─── Records for this task ───

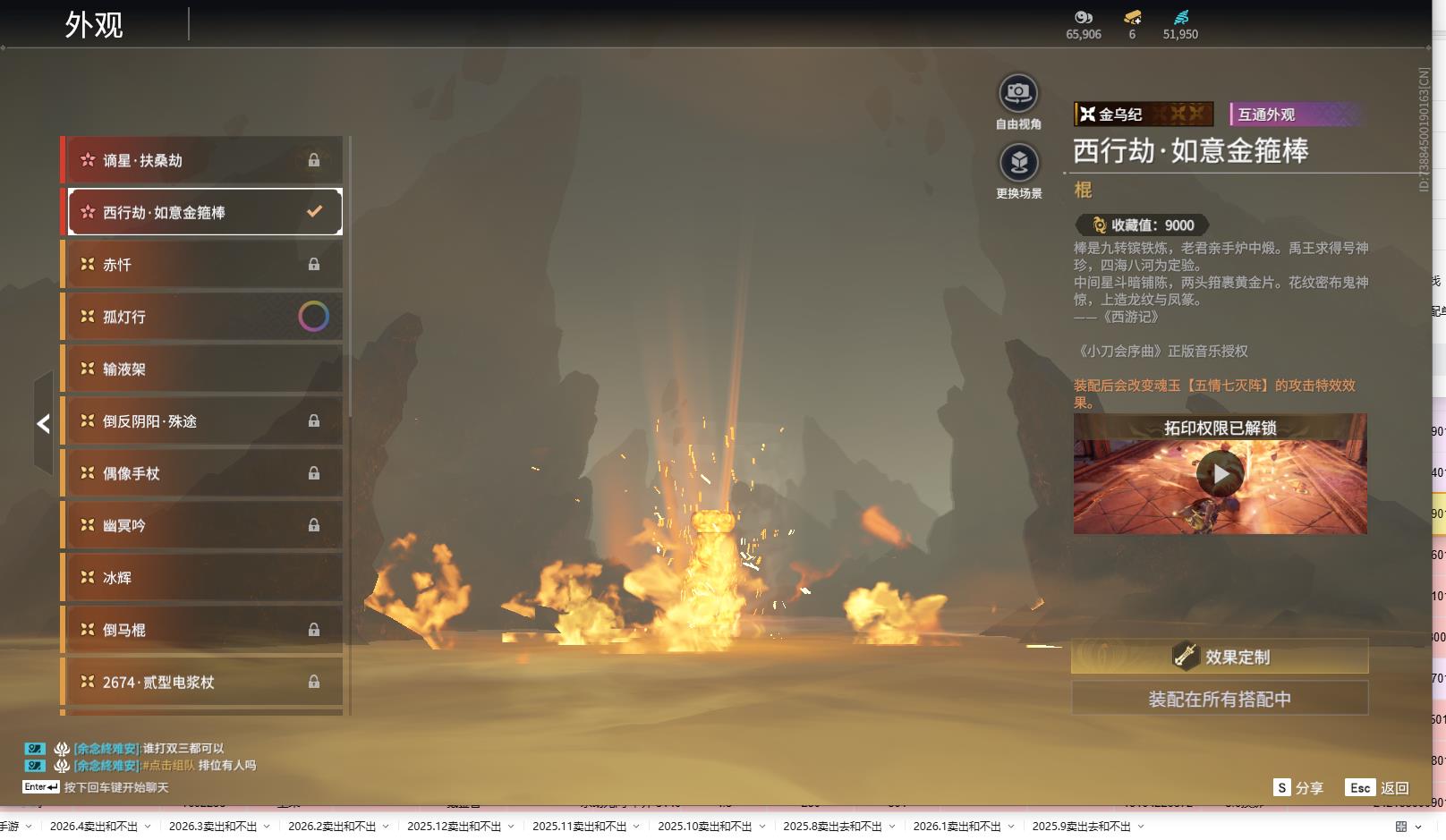This screenshot has height=840, width=1446.
Task: Click the 效果定制 button
Action: click(1220, 657)
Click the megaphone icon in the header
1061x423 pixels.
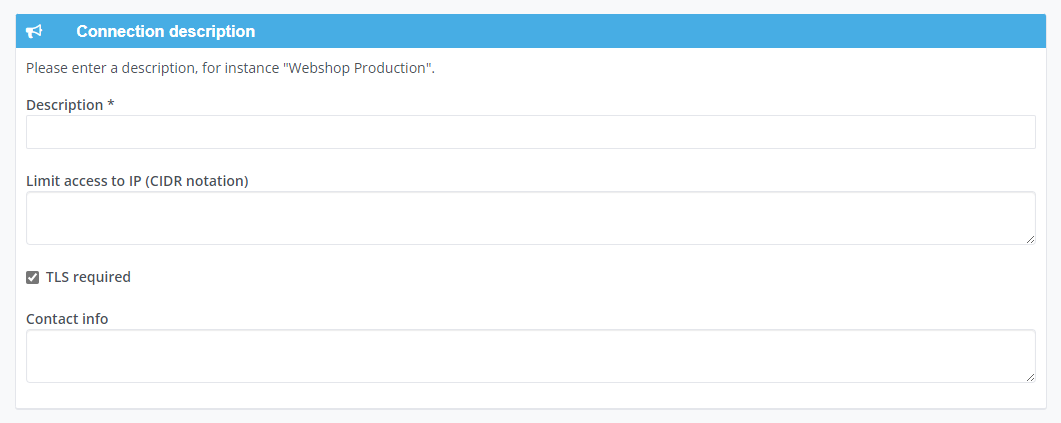point(34,31)
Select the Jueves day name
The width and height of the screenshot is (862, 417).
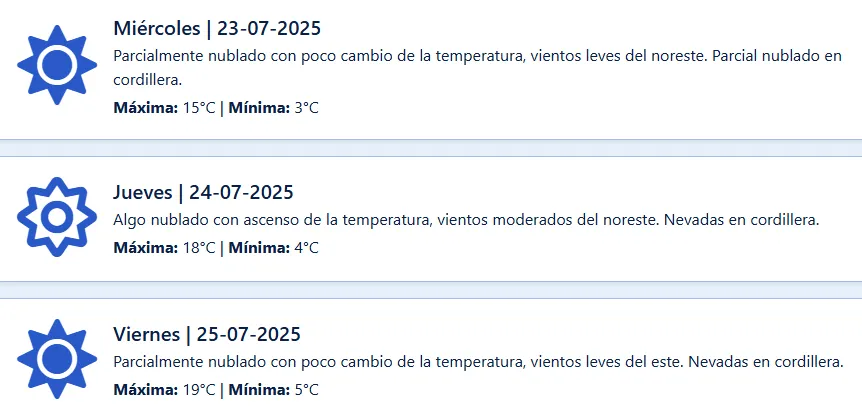(x=143, y=192)
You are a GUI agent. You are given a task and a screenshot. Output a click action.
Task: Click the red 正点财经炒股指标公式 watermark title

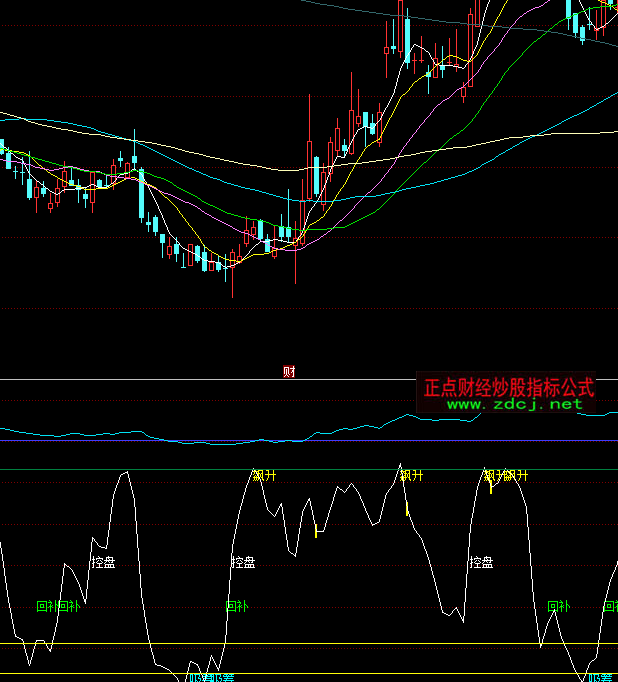pos(508,386)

───

- [What you have to do]: Transcribe exactly the span of lines from the line holding "The width and" through the last line above, both included. Pictures stay out.

- [Written answer]:
The width and height of the screenshot is (862, 417).
(x=143, y=192)
You are a GUI agent. You are given a task and a screenshot. Output a click action.
Task: Click the red 正点财经炒股指标公式 watermark title

pos(508,386)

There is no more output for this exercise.